Major depressive disorder is a leading cause of disability worldwide, affecting approximately 280 million people. While psychotherapy is effective for many patients, pharmacotherapy with antidepressants is a cornerstone of treatment, especially for moderate-to-severe depression.

Selective serotonin reuptake inhibitors (SSRIs) — sertraline, escitalopram, fluoxetine, citalopram, paroxetine — are the most commonly prescribed antidepressants. They work by blocking the reuptake of serotonin in the synaptic cleft, increasing serotonin availability. SSRIs are preferred as first-line therapy due to their favorable side effect profile, safety in overdose, and broad efficacy across anxiety and depressive disorders.

Initial side effects often include nausea, headache, insomnia or drowsiness, and increased anxiety — these typically resolve within 1–2 weeks.
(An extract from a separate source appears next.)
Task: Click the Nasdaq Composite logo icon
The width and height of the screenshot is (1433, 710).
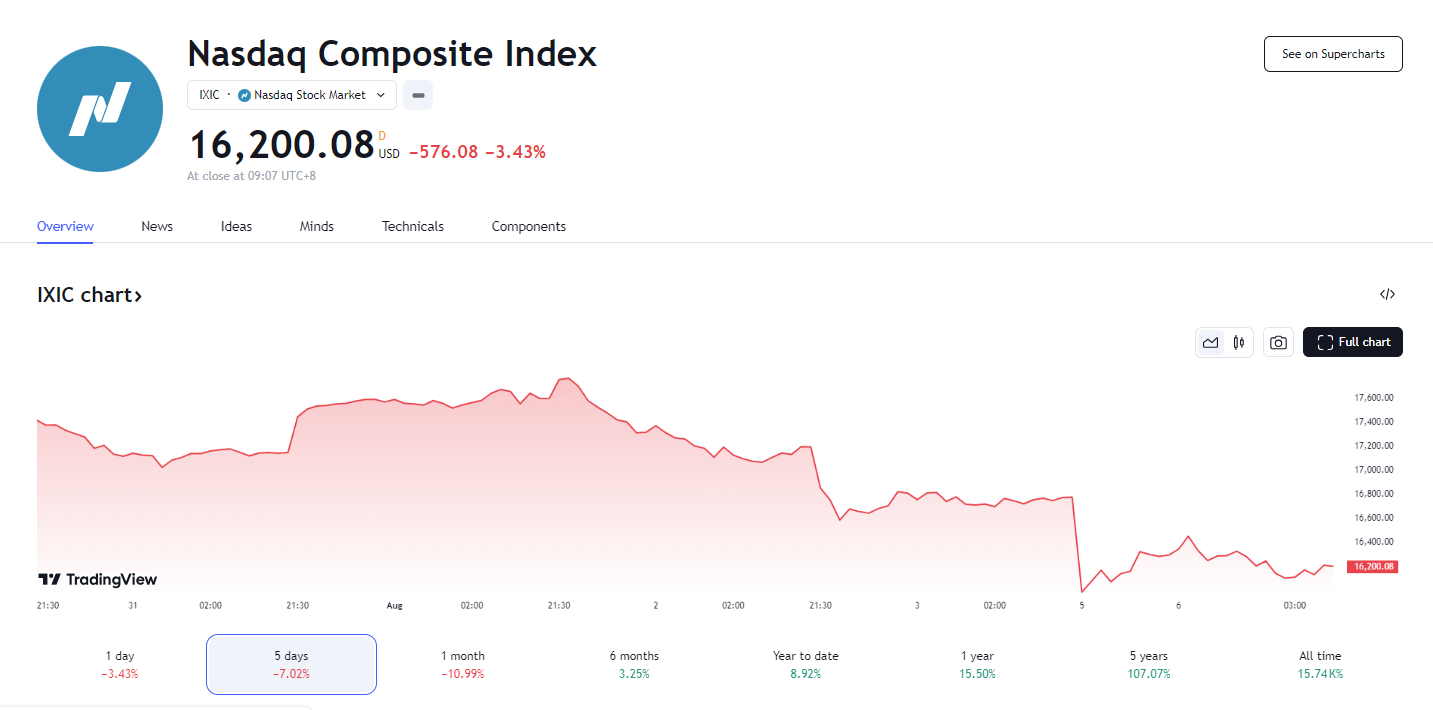Action: point(100,108)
Sexual dysfunction (decreased libido, delayed orgasm) affects 30–50% of patients and may persist. Weight changes are variable — fluoxetine tends to be weight-neutral, while paroxetine may cause weight gain.
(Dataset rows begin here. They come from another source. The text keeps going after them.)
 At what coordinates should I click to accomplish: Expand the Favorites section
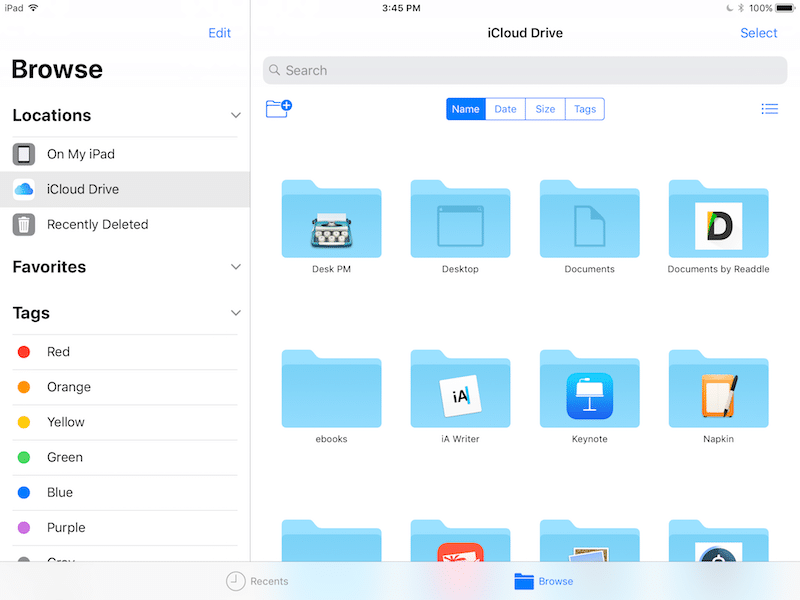236,267
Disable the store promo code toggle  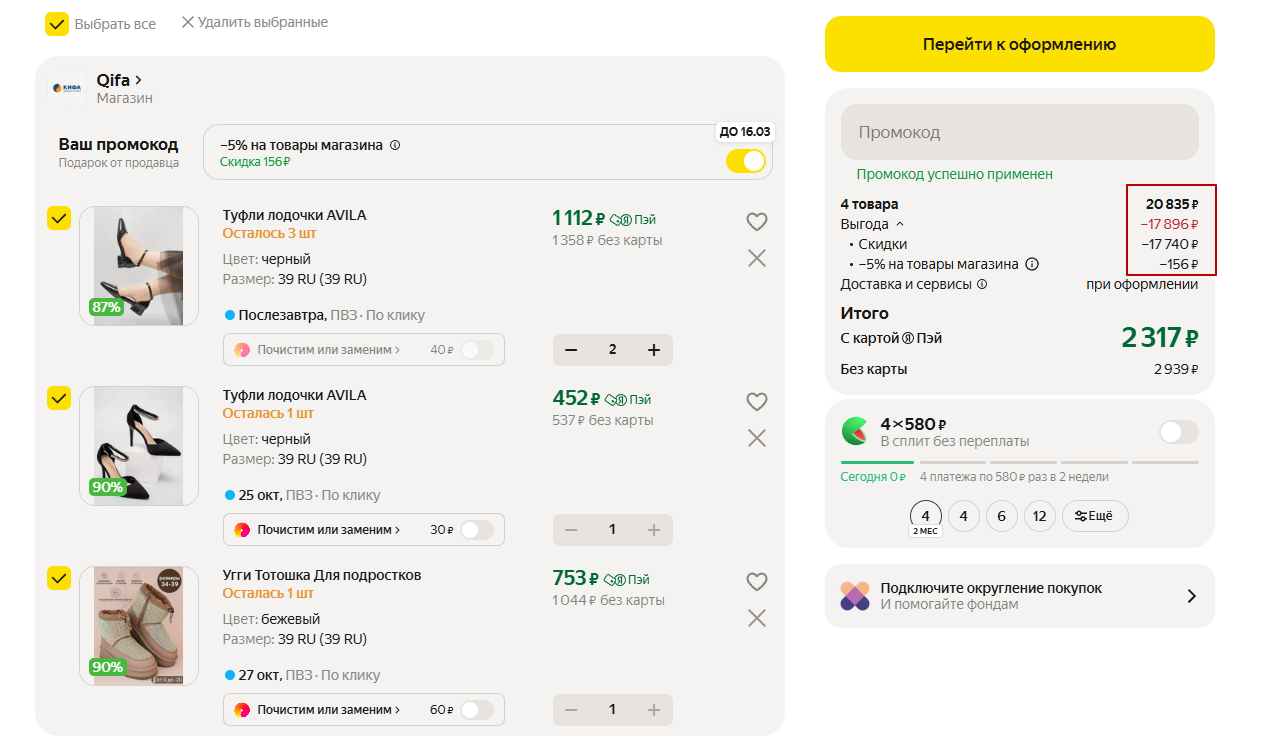pos(748,161)
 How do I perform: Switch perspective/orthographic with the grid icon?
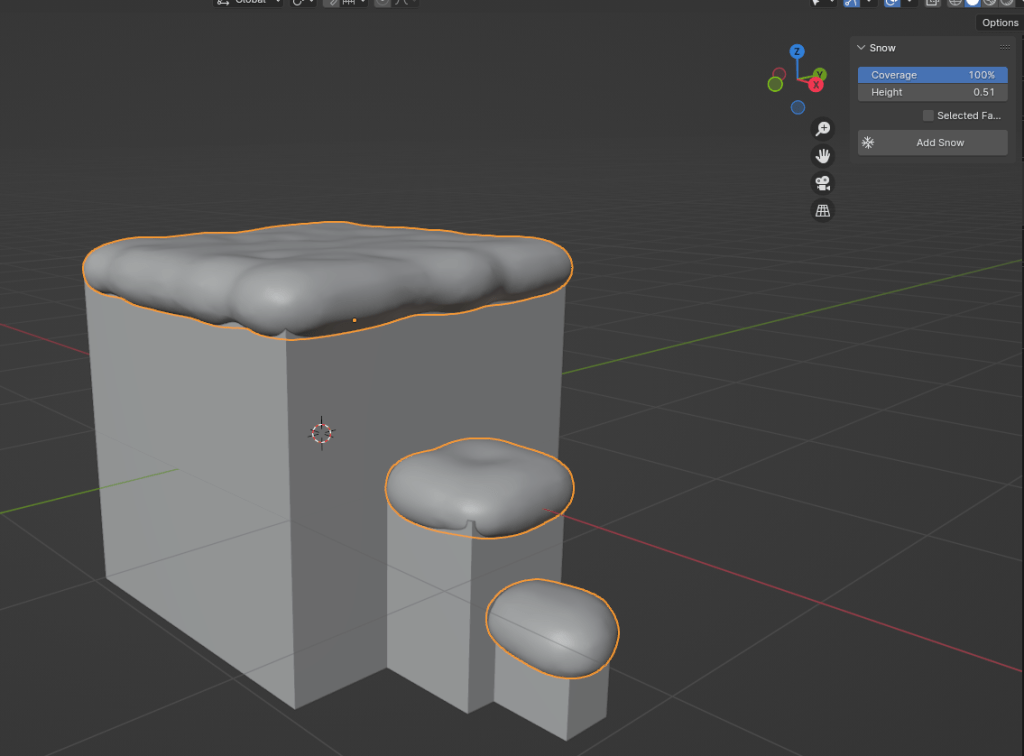pos(823,210)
Serotonin-norepinephrine reuptake inhibitors (venlafaxine, duloxetine, desvenlafaxine) block reuptake of both serotonin and norepinephrine. They may be more effective for patients with concurrent chronic pain conditions (duloxetine is also approved for diabetic neuropathy and fibromyalgia). Additional side effects compared to SSRIs include elevated blood pressure (especially with venlafaxine at higher doses) and more prominent discontinuation symptoms.

Bupropion (an NDRI) is notable for its activating profile and lack of sexual side effects, making it a good option for patients bothered by SSRI-related sexual dysfunction. Mirtazapine (NaSSA) is sedating and appetite-stimulating, useful for patients with insomnia and poor appetite. Tricyclic antidepressants (amitriptyline, nortriptyline) remain effective but carry more side effects and overdose risk. MAO inhibitors are rarely used today due to dietary restrictions and drug interactions.

Antidepressants typically take 2–4 weeks to show clinical benefit, with full effect at 6–8 weeks. This delay is one of the biggest challenges in treatment, as patients may discontinue prematurely. If the first antidepressant is ineffective after an adequate trial (6–8 weeks at therapeutic dose), switching to a different agent or augmenting with another medication is standard practice.

Abruptly stopping an antidepressant — especially paroxetine, venlafaxine, or duloxetine — can cause discontinuation syndrome: dizziness, nausea, brain zaps (electric shock sensations), irritability, and flu-like symptoms. This is not addiction; it's a physiological withdrawal effect. Gradual dose tapering over 2–4 weeks minimizes these symptoms.

If you or someone you know experiences worsening depression, suicidal thoughts, or unusual behavioral changes after starting an antidepressant, contact a healthcare provider immediately. Young adults (under 25) should be monitored closely during the first weeks of treatment. Never stop antidepressant medication abruptly without medical guidance.